As Psalm 8 contemplates God’s majesty and affirms human dignity, it also gives us a small window onto the larger biblical landscape of what the scriptures mean by saying that human beings are created in the image and likeness of God. In Genesis God says, “Let us make humankind in our image according to our likeness; and let them have dominion.” Please note that the biblical sense of ‘dominion’ is not meant to be understood in an arrogant or tyrannical sense—whether in how we live within God’s creation or any misguided attempts to dominate others and diminish their God-given honor and glory.
Michael Sadgrove, writing about the shape and direction of human life described by Psalm 8 says, “The glory and the honor that belongs to human beings includes a responsibility that we carry toward the rest of creation…God as Creator has placed the world in the care of human beings who are in charge as God’s own representatives.” In other words, we don’t seize the work of God for our purposes but humbly carry out a role that has been assigned to look after creation and administer it. “Dominion has often been used as an excuse to exploit and abuse…It means the exact opposite: practicing reverence for all of life, honoring and cherishing the fragile ecology of the planet we share with all living things.”
‘When I consider the heavens, the work of your hand, who are we that you should be thoughtful toward us or care for us.’ In response to the honor and glory all people are given in God, the dignity we all share as bearers of the divine image, God calls us to reflect God’s care for the world and embody that care for others.

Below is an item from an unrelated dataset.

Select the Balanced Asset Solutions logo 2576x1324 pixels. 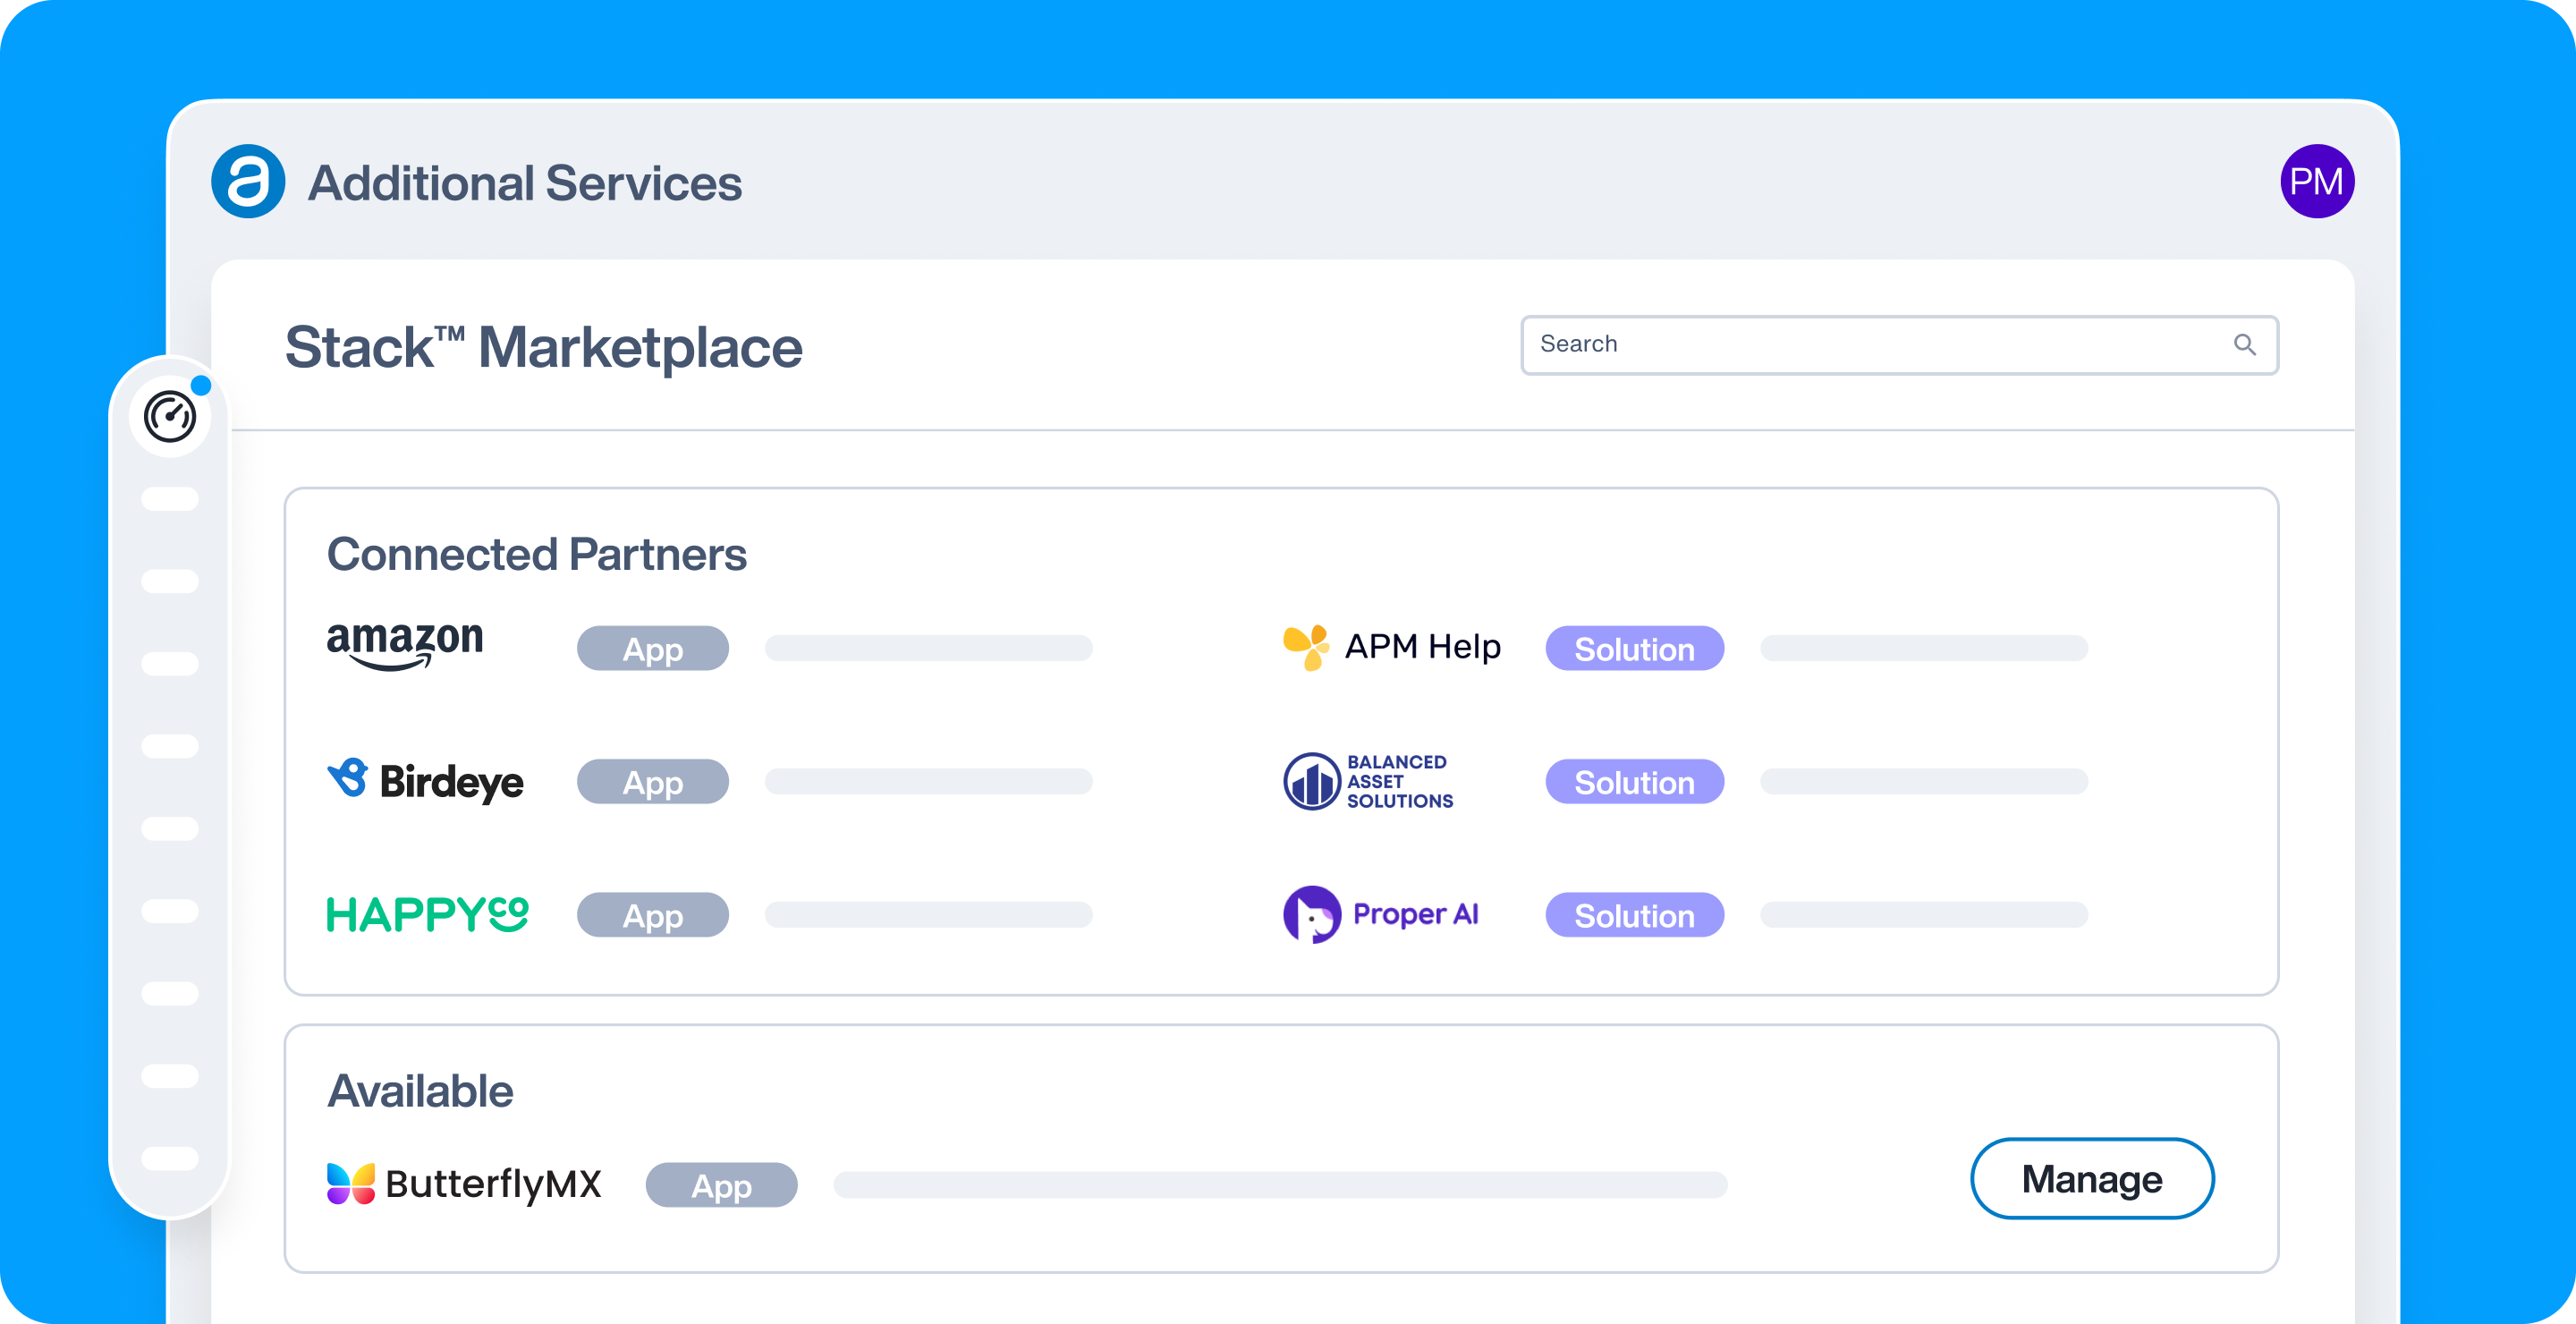coord(1366,781)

On Trinity Sunday, we consider the very being and life of God as Father, Son, and Holy Spirit and we see how we are drawn into the life of God and are entrusted with a share in God’s work. The Trinity is not merely a doctrine about God that may or may not have anything to do with our lives; it is the truth of God for us to explore and delight in. Julian of Norwich says, “We are enclosed in the Father, enclosed in the Son, enclosed in the Holy Spirit.” And in God we have dignity. The Father who loves and gives; the life, death, and resurrection of the Son; the Spirit now poured out for the life of the world: this is the God in whom we live and move and have our being. This is a life to be thankful for every time we make the sign of the cross.